Task adaptive siamese neural networks for open-set recognition of encrypted network traffic with bidirectional dropout

Abstract

• Create highly distinguishable similarity scores by a bidirectional dropout method. • Handle task adaptive open-set recognition by a non-parametric Bayesian based metric. • Improve the confidence of similarity scores by a hierarchical cross entropy loss. • Experiments demonstrate our method achieves high performance and generalizability . Existing deep learning approaches have achieved high performance in encrypted network traffic analysis tasks. However, practical requirements such as open-set recognition on dynamically changing tasks (e.g., changes in the target website list), challenge existing methods. While few-shot learning and open-set recognition methods have been proposed for domains such as computer vision , few-shot open-set recognition for encrypted network traffic remains an unexplored area. This paper proposes a task adaptive siamese neural network for open-set recognition of encrypted network traffic with bidirectional dropout data augmentation.

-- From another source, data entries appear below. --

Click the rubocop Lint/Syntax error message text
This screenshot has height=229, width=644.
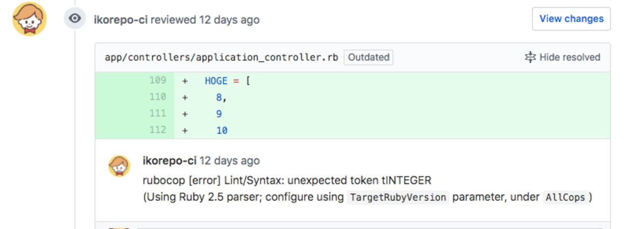(x=287, y=181)
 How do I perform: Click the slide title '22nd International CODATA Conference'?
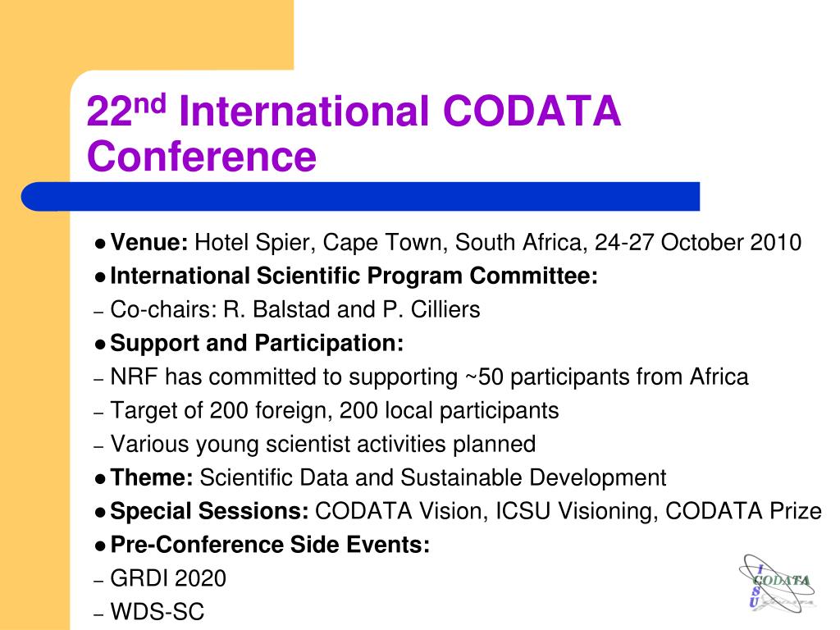click(354, 133)
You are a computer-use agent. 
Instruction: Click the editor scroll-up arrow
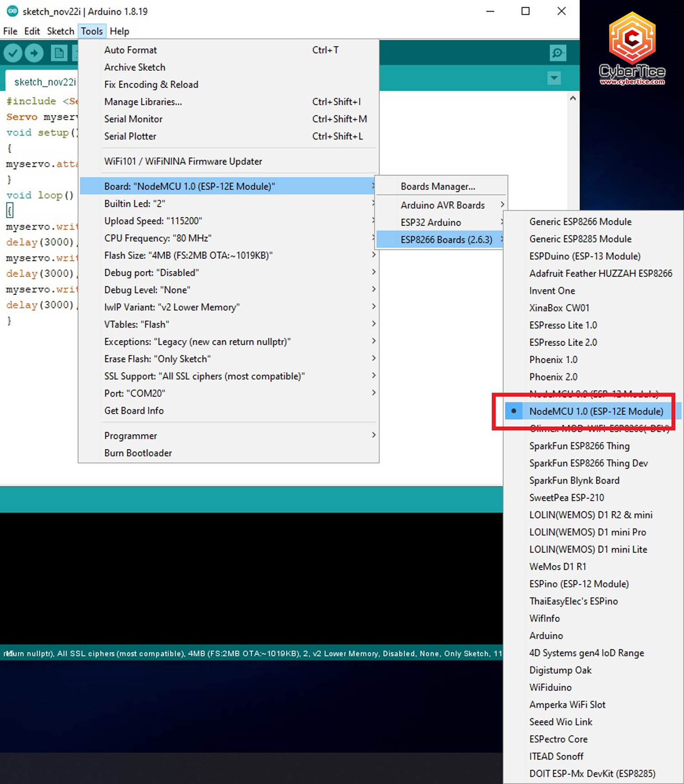click(573, 98)
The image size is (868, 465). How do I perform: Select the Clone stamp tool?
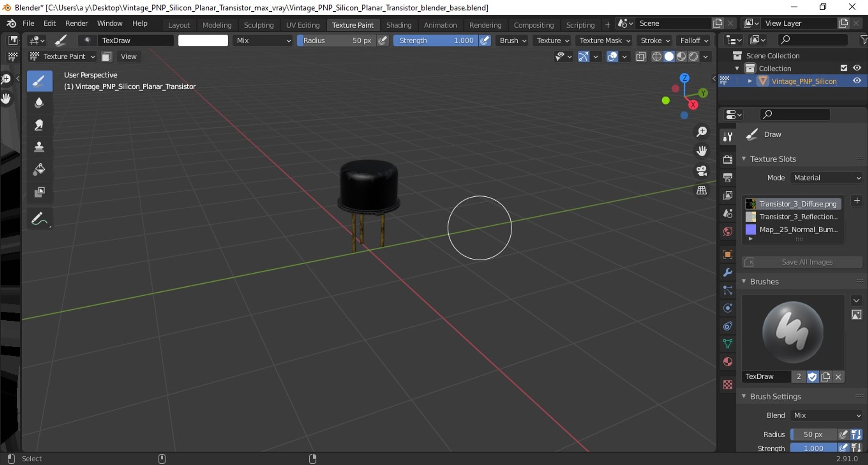[39, 147]
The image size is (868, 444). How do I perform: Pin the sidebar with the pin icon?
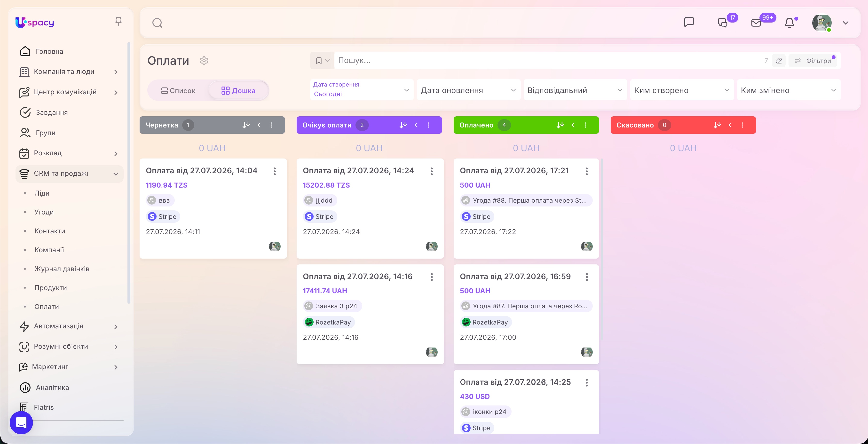(118, 22)
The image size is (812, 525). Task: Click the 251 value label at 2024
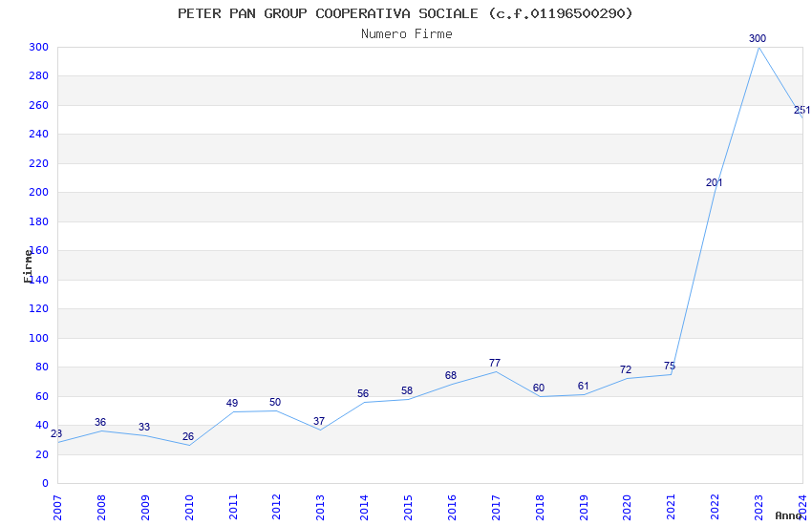(x=801, y=110)
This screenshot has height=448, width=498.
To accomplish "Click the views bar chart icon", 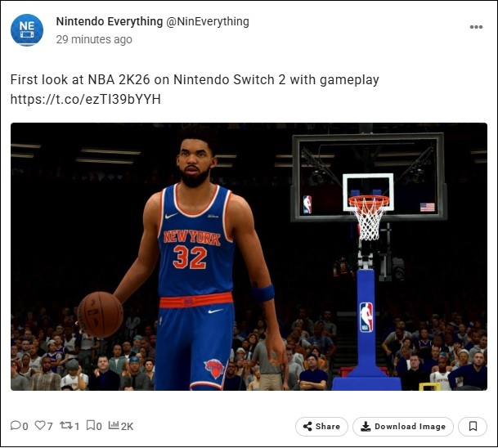I will [114, 425].
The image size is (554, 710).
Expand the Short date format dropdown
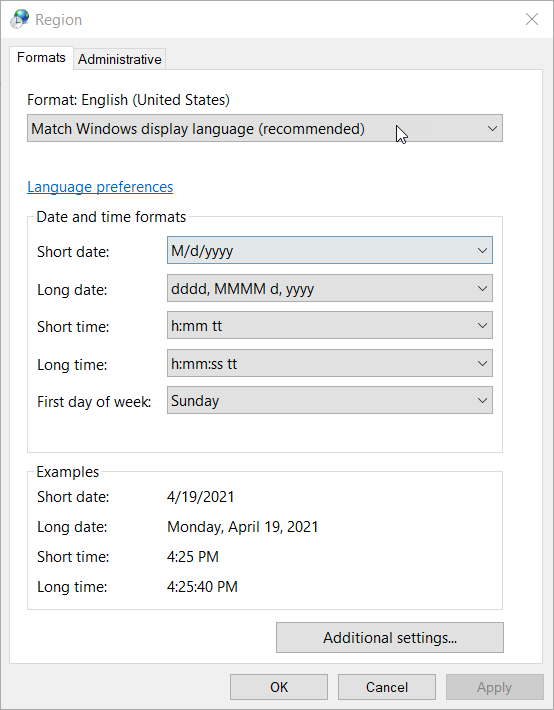tap(330, 250)
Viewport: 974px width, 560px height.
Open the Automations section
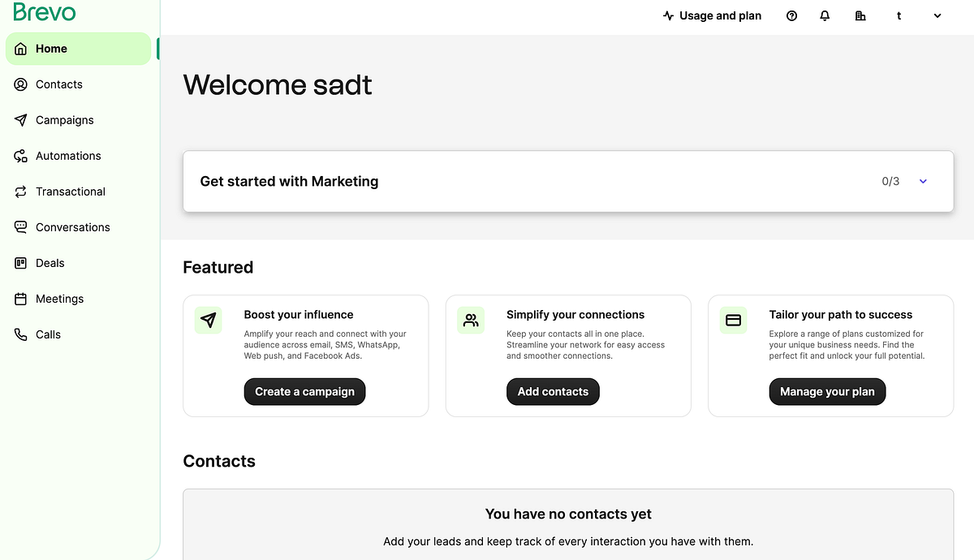coord(68,155)
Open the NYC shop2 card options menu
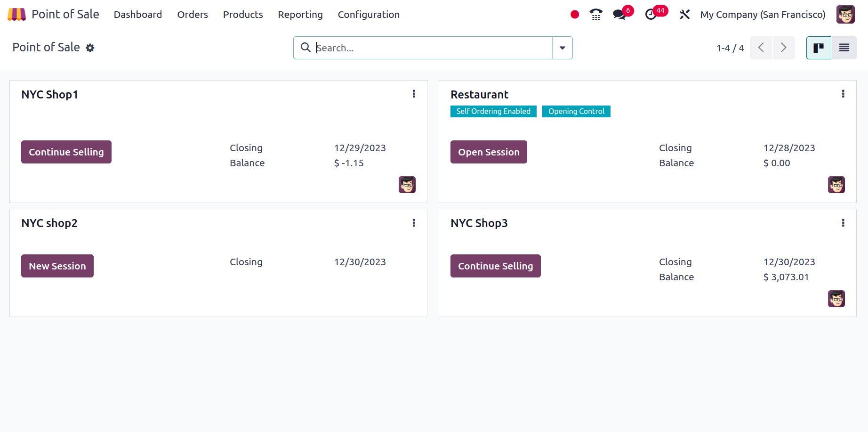This screenshot has width=868, height=432. (x=414, y=223)
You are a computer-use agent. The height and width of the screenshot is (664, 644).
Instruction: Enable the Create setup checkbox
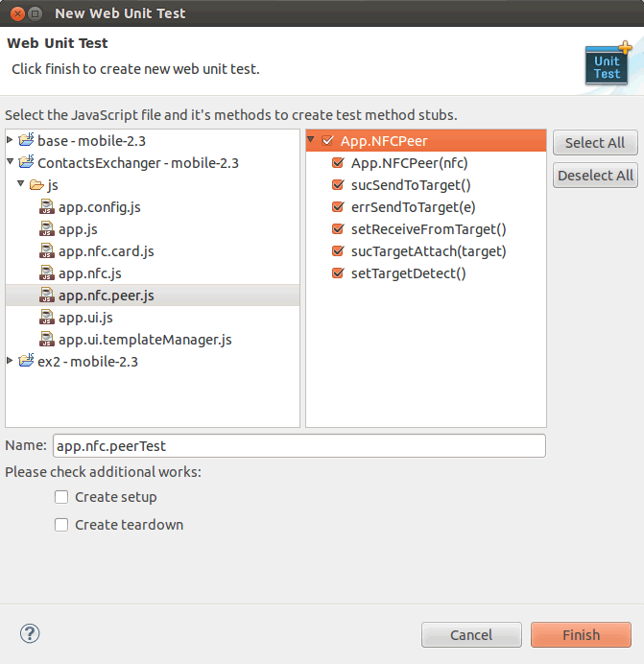(61, 497)
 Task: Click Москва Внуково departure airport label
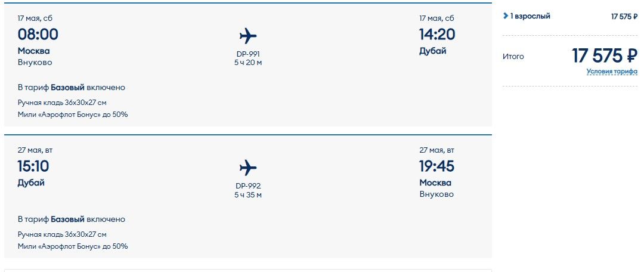pos(35,57)
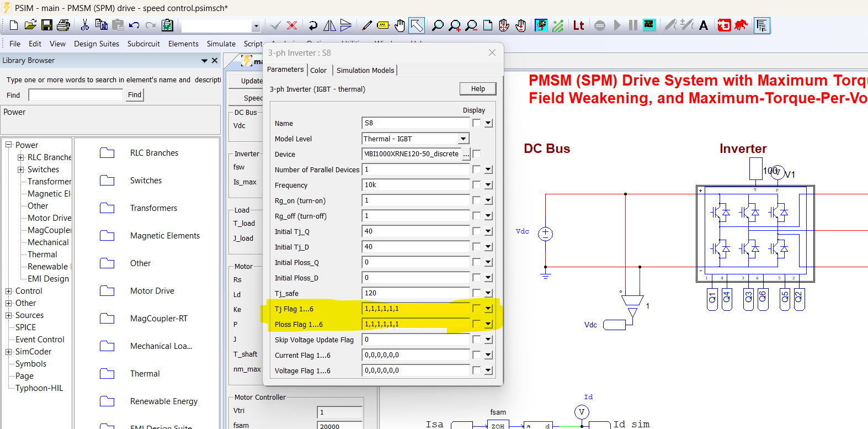Toggle display checkbox for Tj_safe
The width and height of the screenshot is (868, 429).
coord(476,293)
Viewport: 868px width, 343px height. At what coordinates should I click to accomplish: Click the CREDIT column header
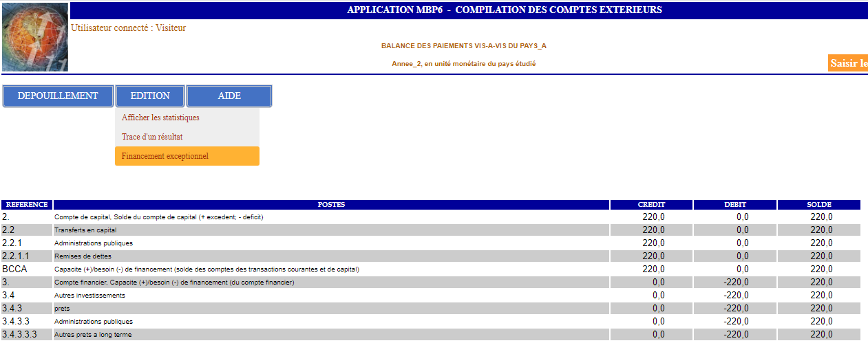point(651,205)
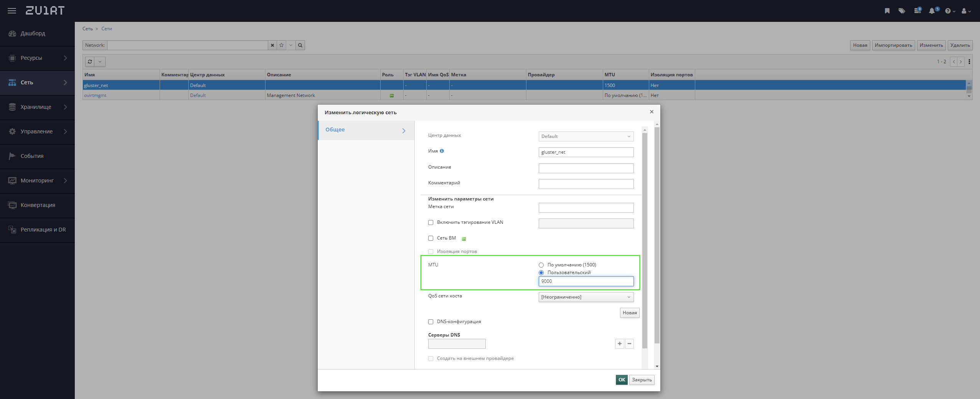Open the help menu dropdown

click(950, 11)
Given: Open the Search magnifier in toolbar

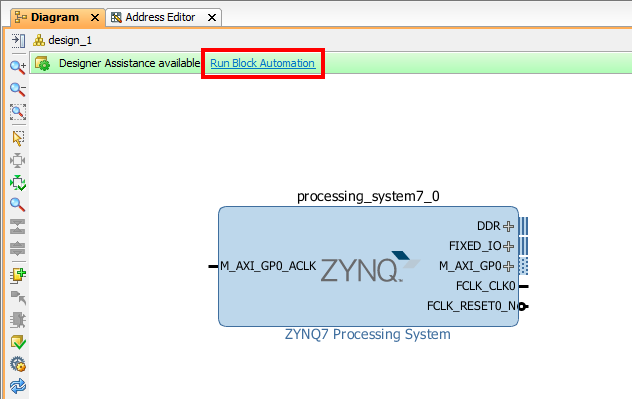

Our contributions are three-fold: First, we introduce generated positive and negative pairs into the siamese neural network training process to shape a more precise similarity boundary through bidirectional dropout data augmentation. Second, we utilize Dirichlet Process Gaussian Mixture Model (DPGMM) distribution to fit the similarity scores of the negative pairs constructed by the support set of each query task, and create a new open-set recognition metric. Third, by leveraging the extracted features at coarse and fine granular levels , we construct a hierarchical cross entropy loss to improve the confidence of the similarity score. Extensive experiments on a network traffic dataset and the Omniglot dataset demonstrate the superiority and generalizability of our proposed approach.